[Begin TEXT SECTION]
You are 100% correct. I went to my WSJ owner's update yesterday. I was there for some time, and at times was left alone. You could clearly hear 3-4 sales presentations at a time. Two of the most heard owners' questions were "How many hotel points can I get when if I convert?" and "So if I buy a second week/two weeks, I can convert to hotel points every year?" AND THIS IS WSJ, WHERE I WOULD GET 44,000 POINTS FOR MY 3BR!!!

Later, I had the opportunity to meet with someone with knowledge (not in SVO group) at the resort, and specifically asked the question, "If an owner converts to StarPoints, does that mean that the hotel operator gets to sell the villa as a hotel room, and the answer was a definitive YES." I always assumed that was the case, and frankly it makes sense because the StarPoints give the owner access to the hotel system.

Because we on TUG are more educated to the system, we realize that with some exceptions, this is a bad value (and converting WSJ is ALWAYS a bad value). I spoke to several owners here (not necessarily WSJ owners) who told me that they exchange for hotel points EVERY other year because they can. I think here we sometimes assume that very few people convert to StarPoints, but I just don't believe that is the case. I'll bet the number could be as high as 50% of owners eligible each year convert to StarPoints. And most have to do so by March, so Starwood is always going to have "hotel" villas available during the year.

-tim


----------



## thinze3 (Oct 28, 2009)

tomandrobin said:


> To bolster you claim regarding Starwood keeping units to rent them selves. I have been calling for every F/S/S check-in for Harborside starting the first week in May, up to this morning. Not one time was a one bedroom premium or two bedroom lock-off during this time period. Only deluxe one bedrooms and dedicated two bedroom units. This is the first time in 4 years that I have not been able to get a premium unit, especially in May. This could be just coincidence, but I find it odd in a down market to find such limited availability.




Are you suggesting that the prime weeks were taken out of inventory for rental purposes before SVN members could reserve them with star options?


----------



## LisaRex (Oct 28, 2009)

thinze3 said:


> Are you suggesting that the prime weeks were taken out of inventory for rental purposes before SVN members could reserve them with star options?



My current understanding is that the villas for folks who convert to SPG points are taken out of SVN inventory.   

The big question is what weeks they take out of SVN inventory when an owner converts to SPG points? Do they take the deeded week that was converted?  A generic week in the season that they own?  The best week in the season that they own? Or the best week of the best season in that resort, regardless of what season was owned? 

Another question is how the process works for folks who use SVN to trade to another resort.  I own an OF resort, for instance.  This year I exchanged to WSJ.   I assumed my villa would be available for others to exchange into with StarOptions.  But what week do they choose to make available? The week that I reserved at WSJ? An off-season week?  When you use SOs, you lose your view rights, so does that mean that Starwood substituted an IV villa for mine and then pocketed the rent for the OF unit? Or will they allow SVNers, especially elite members, to upgrade into OF units?
[End TEXT SECTION]
[Begin GIVEN RECORDS]
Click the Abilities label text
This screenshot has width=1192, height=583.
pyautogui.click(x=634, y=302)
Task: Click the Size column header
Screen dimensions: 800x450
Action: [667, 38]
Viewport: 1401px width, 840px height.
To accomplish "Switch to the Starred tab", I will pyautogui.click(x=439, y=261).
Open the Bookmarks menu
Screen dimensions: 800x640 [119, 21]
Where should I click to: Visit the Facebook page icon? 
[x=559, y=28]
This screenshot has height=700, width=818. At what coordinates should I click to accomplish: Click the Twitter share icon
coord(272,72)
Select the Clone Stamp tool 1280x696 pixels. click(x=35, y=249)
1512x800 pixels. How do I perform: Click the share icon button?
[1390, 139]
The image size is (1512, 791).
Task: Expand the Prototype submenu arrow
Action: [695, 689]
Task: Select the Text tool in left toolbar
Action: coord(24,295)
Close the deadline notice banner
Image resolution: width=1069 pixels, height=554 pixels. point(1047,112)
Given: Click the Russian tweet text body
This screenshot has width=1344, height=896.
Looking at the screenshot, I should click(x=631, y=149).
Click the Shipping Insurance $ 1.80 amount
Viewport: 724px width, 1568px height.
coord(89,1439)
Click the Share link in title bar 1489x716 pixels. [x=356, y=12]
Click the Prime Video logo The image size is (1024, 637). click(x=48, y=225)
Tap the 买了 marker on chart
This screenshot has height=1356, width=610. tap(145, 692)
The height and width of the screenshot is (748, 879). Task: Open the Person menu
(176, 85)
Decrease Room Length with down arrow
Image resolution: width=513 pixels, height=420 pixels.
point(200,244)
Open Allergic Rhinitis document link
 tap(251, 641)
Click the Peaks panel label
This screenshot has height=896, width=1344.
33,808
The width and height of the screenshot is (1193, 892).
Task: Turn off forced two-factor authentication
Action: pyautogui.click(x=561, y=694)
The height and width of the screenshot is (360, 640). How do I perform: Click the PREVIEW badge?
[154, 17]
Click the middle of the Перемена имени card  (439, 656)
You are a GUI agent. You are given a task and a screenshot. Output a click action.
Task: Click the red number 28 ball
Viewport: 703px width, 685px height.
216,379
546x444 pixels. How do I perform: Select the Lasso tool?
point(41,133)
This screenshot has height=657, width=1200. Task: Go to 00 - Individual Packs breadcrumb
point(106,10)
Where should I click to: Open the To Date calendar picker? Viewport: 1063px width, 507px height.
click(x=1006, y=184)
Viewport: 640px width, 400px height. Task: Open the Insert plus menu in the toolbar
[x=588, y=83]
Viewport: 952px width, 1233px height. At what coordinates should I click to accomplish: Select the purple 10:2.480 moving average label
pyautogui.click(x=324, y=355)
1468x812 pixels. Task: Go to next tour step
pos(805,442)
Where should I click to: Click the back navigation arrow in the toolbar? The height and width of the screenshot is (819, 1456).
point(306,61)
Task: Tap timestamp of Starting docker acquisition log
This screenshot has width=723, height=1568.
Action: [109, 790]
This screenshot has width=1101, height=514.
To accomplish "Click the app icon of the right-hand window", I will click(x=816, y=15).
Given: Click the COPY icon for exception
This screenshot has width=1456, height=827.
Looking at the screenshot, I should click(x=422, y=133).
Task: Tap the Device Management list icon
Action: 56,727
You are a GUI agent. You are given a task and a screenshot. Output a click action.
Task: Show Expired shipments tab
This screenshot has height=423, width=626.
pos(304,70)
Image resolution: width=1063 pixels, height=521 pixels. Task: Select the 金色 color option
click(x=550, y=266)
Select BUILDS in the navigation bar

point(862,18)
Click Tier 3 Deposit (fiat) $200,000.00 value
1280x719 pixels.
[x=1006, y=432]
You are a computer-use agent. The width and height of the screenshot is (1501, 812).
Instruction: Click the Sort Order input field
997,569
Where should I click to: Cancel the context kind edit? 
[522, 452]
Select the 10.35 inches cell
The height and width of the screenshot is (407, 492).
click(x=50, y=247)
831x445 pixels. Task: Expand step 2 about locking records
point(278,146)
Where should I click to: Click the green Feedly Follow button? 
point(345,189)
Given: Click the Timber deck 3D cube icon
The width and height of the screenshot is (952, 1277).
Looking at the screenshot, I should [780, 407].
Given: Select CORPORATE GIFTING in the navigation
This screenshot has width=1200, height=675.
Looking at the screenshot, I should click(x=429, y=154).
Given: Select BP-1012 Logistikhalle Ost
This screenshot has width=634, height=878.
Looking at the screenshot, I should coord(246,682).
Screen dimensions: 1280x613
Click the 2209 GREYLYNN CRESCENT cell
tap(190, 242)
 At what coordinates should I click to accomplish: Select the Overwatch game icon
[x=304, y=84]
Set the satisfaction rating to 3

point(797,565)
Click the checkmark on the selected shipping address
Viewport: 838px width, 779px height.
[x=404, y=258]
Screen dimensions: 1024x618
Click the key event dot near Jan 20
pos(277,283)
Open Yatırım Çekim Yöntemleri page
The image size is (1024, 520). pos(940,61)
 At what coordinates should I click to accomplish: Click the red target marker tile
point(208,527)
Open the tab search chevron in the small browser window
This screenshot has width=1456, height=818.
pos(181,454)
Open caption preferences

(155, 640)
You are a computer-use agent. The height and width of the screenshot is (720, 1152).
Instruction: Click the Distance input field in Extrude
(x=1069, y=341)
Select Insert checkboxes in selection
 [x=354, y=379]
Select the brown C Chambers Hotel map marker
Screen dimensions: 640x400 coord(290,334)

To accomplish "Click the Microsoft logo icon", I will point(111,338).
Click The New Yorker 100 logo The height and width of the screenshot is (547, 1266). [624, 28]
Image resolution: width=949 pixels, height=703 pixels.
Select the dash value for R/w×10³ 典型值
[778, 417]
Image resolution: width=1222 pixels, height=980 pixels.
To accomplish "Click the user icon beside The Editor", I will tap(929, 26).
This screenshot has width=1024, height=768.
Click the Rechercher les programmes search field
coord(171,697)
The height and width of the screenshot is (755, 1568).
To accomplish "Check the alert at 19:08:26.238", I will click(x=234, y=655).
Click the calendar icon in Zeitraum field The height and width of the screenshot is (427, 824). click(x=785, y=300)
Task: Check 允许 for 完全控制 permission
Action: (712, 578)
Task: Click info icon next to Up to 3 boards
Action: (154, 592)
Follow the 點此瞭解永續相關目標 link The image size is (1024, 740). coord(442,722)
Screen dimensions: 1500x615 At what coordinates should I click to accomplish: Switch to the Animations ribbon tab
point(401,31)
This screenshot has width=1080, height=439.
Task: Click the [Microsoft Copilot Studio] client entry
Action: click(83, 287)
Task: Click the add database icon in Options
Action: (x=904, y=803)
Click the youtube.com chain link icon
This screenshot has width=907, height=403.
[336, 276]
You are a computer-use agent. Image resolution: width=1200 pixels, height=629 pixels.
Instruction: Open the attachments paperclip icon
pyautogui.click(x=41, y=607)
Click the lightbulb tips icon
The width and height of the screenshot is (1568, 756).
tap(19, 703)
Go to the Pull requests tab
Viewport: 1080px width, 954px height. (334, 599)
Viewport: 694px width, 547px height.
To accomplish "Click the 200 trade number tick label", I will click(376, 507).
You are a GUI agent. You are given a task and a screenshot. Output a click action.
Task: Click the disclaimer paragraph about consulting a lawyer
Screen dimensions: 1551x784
[End GIVEN RECORDS]
- YOUR OBJECTIVE
Can you reproduce the forum thread on converting timeshare weeks to StarPoints, word for word, from "My current understanding" to "season was owned?"?

- ANSWER TO THE PROBLEM
My current understanding is that the villas for folks who convert to SPG points are taken out of SVN inventory.   

The big question is what weeks they take out of SVN inventory when an owner converts to SPG points? Do they take the deeded week that was converted?  A generic week in the season that they own?  The best week in the season that they own? Or the best week of the best season in that resort, regardless of what season was owned?